Removing administrative rights is a top priority, and even analyst firms like Gartner have been recommending privileged access management as a CISO top priority, he said. It is up to the business to embrace the concepts, and implement technology and procedures to overcome the challenges. Therefore, it is not a matter of priority, but rather just getting it done, Haber added.

“Threat actors are always searching for the easiest method to exploit a resource,” Haber said. “The vulnerabilities themselves may be trivial, but if a threat actor can gain administrative rights through exploit code, phishing or even poor credential management, they will compromise an asset. Therefore, it is in the hacker’s best interest to find any method possible to hack a system and then leverage credentials to continue their activity.”

There has been a slight decrease in the number of vulnerabilities that can be mitigated through the removal of administrative rights, he said.

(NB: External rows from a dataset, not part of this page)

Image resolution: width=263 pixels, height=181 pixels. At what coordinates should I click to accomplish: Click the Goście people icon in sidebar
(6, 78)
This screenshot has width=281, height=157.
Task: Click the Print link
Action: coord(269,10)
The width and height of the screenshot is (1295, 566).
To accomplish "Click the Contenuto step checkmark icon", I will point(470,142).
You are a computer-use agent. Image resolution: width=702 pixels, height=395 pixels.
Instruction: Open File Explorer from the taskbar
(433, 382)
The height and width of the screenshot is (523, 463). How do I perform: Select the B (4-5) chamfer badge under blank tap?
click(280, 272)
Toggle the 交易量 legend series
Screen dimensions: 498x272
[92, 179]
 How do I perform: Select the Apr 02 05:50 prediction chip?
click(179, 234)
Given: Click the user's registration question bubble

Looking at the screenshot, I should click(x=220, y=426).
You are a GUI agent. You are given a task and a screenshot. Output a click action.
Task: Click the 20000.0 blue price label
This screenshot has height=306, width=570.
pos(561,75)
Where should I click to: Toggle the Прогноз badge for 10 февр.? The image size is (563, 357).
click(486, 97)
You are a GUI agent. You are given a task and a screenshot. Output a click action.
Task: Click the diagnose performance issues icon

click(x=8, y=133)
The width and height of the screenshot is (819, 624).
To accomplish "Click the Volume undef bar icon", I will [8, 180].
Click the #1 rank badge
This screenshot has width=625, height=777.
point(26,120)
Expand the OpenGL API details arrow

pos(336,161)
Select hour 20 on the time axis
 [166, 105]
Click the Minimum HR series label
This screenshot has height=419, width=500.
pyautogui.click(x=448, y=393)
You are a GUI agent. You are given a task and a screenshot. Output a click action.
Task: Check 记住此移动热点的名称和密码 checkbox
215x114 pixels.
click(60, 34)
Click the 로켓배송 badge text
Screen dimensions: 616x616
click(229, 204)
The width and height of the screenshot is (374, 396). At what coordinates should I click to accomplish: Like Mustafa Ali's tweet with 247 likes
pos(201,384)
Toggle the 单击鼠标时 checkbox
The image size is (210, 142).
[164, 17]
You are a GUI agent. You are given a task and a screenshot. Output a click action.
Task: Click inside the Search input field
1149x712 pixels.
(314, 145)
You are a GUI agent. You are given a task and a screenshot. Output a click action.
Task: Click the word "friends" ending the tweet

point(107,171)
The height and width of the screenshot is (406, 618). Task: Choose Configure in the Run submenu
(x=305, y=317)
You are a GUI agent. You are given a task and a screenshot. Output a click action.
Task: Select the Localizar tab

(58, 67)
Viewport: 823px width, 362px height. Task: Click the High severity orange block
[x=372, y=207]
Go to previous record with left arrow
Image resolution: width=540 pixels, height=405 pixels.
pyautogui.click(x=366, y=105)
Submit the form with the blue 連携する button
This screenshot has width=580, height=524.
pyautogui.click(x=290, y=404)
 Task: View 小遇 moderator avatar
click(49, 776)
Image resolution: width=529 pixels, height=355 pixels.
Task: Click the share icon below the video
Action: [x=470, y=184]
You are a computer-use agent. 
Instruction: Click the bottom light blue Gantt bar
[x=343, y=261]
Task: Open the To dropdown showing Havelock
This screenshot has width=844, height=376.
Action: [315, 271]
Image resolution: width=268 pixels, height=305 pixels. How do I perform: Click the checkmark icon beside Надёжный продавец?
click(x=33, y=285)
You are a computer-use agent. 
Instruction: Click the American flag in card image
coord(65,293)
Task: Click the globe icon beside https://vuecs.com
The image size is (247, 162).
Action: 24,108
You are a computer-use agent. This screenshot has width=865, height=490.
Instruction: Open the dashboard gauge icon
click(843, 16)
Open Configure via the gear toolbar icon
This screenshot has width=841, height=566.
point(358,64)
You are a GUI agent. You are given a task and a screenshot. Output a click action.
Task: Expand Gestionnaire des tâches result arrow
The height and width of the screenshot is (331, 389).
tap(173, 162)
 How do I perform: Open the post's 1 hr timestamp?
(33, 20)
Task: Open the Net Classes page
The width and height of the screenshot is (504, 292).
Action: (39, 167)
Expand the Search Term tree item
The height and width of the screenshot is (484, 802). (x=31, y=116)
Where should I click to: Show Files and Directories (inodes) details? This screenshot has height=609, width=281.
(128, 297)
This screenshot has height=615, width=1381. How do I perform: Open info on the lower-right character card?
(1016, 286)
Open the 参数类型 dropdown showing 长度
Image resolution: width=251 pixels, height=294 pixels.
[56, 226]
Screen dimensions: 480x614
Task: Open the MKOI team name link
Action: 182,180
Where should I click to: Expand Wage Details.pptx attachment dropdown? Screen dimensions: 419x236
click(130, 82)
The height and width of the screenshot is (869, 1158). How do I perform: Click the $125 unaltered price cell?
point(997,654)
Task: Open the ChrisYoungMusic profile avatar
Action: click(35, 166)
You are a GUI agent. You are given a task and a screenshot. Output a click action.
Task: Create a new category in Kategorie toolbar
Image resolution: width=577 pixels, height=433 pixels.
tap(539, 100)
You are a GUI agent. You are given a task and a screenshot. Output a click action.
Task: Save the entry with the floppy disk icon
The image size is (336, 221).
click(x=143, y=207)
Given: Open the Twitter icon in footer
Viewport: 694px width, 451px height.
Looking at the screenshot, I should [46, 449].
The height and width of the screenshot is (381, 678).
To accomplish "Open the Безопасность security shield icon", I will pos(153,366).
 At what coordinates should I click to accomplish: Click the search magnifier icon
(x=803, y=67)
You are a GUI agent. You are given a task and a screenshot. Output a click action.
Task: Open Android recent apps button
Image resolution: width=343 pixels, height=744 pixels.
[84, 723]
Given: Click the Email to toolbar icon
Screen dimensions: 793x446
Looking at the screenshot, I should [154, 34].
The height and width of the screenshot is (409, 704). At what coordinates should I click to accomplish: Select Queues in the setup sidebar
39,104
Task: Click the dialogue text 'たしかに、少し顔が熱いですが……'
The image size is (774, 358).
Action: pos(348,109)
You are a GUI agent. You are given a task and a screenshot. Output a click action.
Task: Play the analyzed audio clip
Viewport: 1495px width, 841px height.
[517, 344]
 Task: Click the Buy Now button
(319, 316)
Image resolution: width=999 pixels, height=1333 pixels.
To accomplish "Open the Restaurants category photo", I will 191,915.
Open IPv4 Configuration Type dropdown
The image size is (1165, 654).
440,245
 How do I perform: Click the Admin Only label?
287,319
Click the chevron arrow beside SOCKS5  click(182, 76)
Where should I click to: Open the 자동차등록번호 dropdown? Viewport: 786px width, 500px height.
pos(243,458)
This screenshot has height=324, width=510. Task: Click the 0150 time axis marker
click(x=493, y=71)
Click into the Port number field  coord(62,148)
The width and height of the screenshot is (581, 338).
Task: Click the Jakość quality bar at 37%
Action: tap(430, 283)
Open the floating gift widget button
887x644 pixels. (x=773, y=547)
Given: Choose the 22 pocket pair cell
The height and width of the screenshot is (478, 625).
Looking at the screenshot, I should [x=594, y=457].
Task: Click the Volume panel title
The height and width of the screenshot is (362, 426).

In addition, key applications also are highlighted and prove that if they are not executed with administrative rights, document vulnerabilities also are mitigated. This is yet another reason people should not …

… log on and use administrative privileges on a daily basis.

“Removing admin rights is not just about security,” said Sami Laiho, Microsoft MVP and ethical hacker. “Removing admin rights will also allow your computers to run faster, better and longer, with [fewer] reinstallations. My larger customers have measured a 75% reduction in the amount of help-desk tickets after removing admin rights, resulting in a more secure and productive environment for extended periods of time.”

Also Tuesday, WatchGuard Technologies‘ Internet Security Report for Q4 2019 shows evasive malware grew to record-high levels with more than two-thirds of malware detected by WatchGuard’s Firebox security appliances evading signature-based antivirus solutions. Evasive malware is becoming the rule, not the exception, and companies of all sizes need to deploy advanced antimalware solutions that can detect and block these attacks, it said.

In addition, WatchGuard found widespread phishing campaigns exploiting a Microsoft Excel vulnerability from 2017. This “dropper” malware downloads several other types of malware onto victims’ systems, including a keylogger named Agent Tesla that also was used in phishing attacks in February that preyed on fears of a coronavirus outbreak. 

“Our findings from [the fourth quarter] show that threat actors are always evolving their attack methods,” said Corey Nachreiner, WatchGuard’s CTO. “With over two-thirds of malware in the wild obfuscated to sneak past signature-based defenses, and innovations like Mac adware on the rise, businesses of all sizes need to invest in multiple layers of security. Advanced AI or behavioral-based antimalware technology and robust phishing protection like DNS filtering will be especially crucial.”